TEXTO DEL EJERCICIO:
-=-=-=-=-

Dentro de esos muros, el prelado gallego que se creyó vicepapa durante los pontificados de Juan Pablo y Benedicto, sigue digiriendo con dificultad la primavera de Francisco. «Se siente menospreciado, frustrado y hasta dolido con Bergoglio, cuyo  ejemplo de cambiar el coche oficial por un utilitario le pone más en evidencia», estima Vidal, un veterano de la información religiosa que iba camino de ser su biógrafo autorizado hasta que Rouco leyó el capítulo sobre su infancia, se lo devolvió lleno de tachones en rojo y lo puso en su rebosante lista negra. «Nunca soportó la mínima discrepancia, y siempre ha tenido pánico a los medios de comunicación, el único poder que no controlaba del todo», apunta.

La ambición de poder ha sido su pecado capital. Cuenta el biógrafo que, tras estudiar en Múnich, Rouco volvió a España progresista. Incluso firmó en 1976, junto a Setién, un documento contra Roma por afear una asamblea organizada por el cardenal Tarancón donde se pedía perdón por la guerra civil. Poco después, los mismos firmantes publicaron otro documento que Rouco ya no suscribió. Y zas, a los dos meses fue nombrado obispo auxiliar de Santiago. «Ahí dio carpetazo a su vida anterior y empezó a sembrar cadáveres, entre otros el de su íntimo amigo Xosé Chao Rego -tío de Manu Chao-, a quien se lo debe casi todo».

En esa escalada, fue perdiendo el contacto con la realidad. Su círculo de aduladores «creó un cordón sanitario a su alrededor» y apenas lo traspasaba para hablar con su sobrino, «a quien hizo obispo en un claro gesto de nepotismo». Mientras, los prelados de la época de Tarancón que quedaban en pie se refugiaron en sus diócesis. «No fueron valientes», opina Vidal.

Lo extraordinario del caso es que, según el biógrafo, Rouco alcanzó aún más poder que Cisneros «sin tener grandes cualidades físicas -padece estreñimiento, le falta un riñón y ha tenido depresiones durante toda su vida- ni intelectuales ni carisma». Pero sí posee una descomunal capacidad estratégica. «Ha controlado la Iglesia española empleado todo tipo de mecanismos perversos para acallar conciencias, desde la lista negra a la llamada telefónica para pedir una cabeza, pasando por el control de las universidades y los simposios». Y así fue como llegó incluso a sonar como papable tras reunir a un millón y medio de almas en la Jornada Mundial de la Juventud, en el 2011.

-=-=-=-=-

BLOQUE DE DATOS:
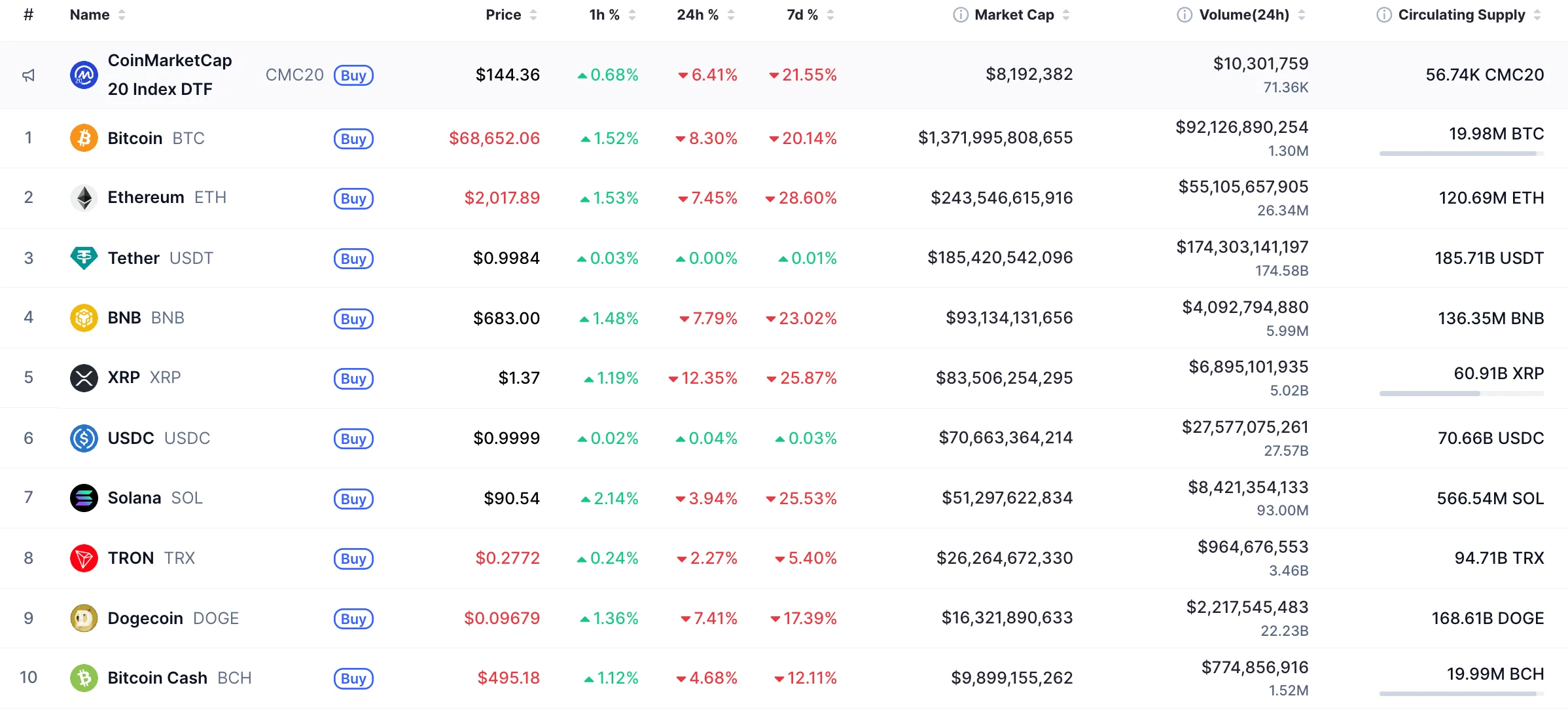Sort coins by Name header
The image size is (1568, 719).
(90, 15)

-=-=-=-=-

APLICA LO LEÍDO:
• 1. Imprime el fragmento del texto sobre Rouco desde "Lo extraordinario del" hasta "en el 2011.".
• 2. Enumera los problemas de salud de Rouco que cita el texto sobre Rouco.
• 3. Prosigue el texto sobre Rouco a partir de su última oración.

LISTA DE RESPUESTAS:
• 1.
Lo extraordinario del caso es que, según el biógrafo, Rouco alcanzó aún más poder que Cisneros «sin tener grandes cualidades físicas -padece estreñimiento, le falta un riñón y ha tenido depresiones durante toda su vida- ni intelectuales ni carisma». Pero sí posee una descomunal capacidad estratégica. «Ha controlado la Iglesia española empleado todo tipo de mecanismos perversos para acallar conciencias, desde la lista negra a la llamada telefónica para pedir una cabeza, pasando por el control de las universidades y los simposios». Y así fue como llegó incluso a sonar como papable tras reunir a un millón y medio de almas en la Jornada Mundial de la Juventud, en el 2011.

• 2.
- Padece estreñimiento.
- Le falta un riñón.
- Ha tenido depresiones durante toda su vida.

• 3.
Ese momento de gloria no bastó. ¿Es patológico ese impulso? Vidal prefiere hablar de convicción en su empresa. Durante 30 años Rouco defendió a capa y báculo la Iglesia del no. Estaba convencido de ser el dique de contención de la dictadura del relativismo y del zapaterismo que quería arrasar las raíces cristianas del país. Aspiraba a implantar un «nacionalcatolicismo de corte caciquil» que le ha ido de perlas al ala más dura del PP, pero se le ha escurrido entre los dedos, para alivio de muchos damnificados. Porque la misericordia no está entre sus virtudes.

Parte del «agarrotamiento emocional» de Rouco, según el biógrafo, hay que buscarlo en su infancia. Hijo de tenderos de villa, su padre murió repentinamente cuando él tenía 7 años y su madre, destrozada, enfermó y falleció víctima de la ELA. «Creo que nunca salió de la infancia, se quedó siempre ahí, jamás supo conservar amigos ni demostrar cercanía con nadie».  También las historias de la guerra civil le dejaron muesca. «Apostó siempre por la cultura guerracivilista de enfrentamiento», que asomó por última vez en el funeral de Estado de Adolfo Suárez.

Sin embargo, sed de poder aparte, no se le conocen más deslices que el de ser presumido -«su chófer personal me contó que siempre lleva un peine encima»-, el gastar a manos llenas a la hora de «engrasar las palancas de poder en España y en Roma» y su alergia al nacionalismo. «Rouco cree que es un pecado». Porque entiende la unidad de España como una unidad moral, pero también porque no perdona a los episcopados vasco y catalán que fueran los únicos que marcaran las distancias. «Para él el abad de Montserrat es un monstruo. Lo último que desearía es que fuera el sucesor de Sistach en caso de independencia».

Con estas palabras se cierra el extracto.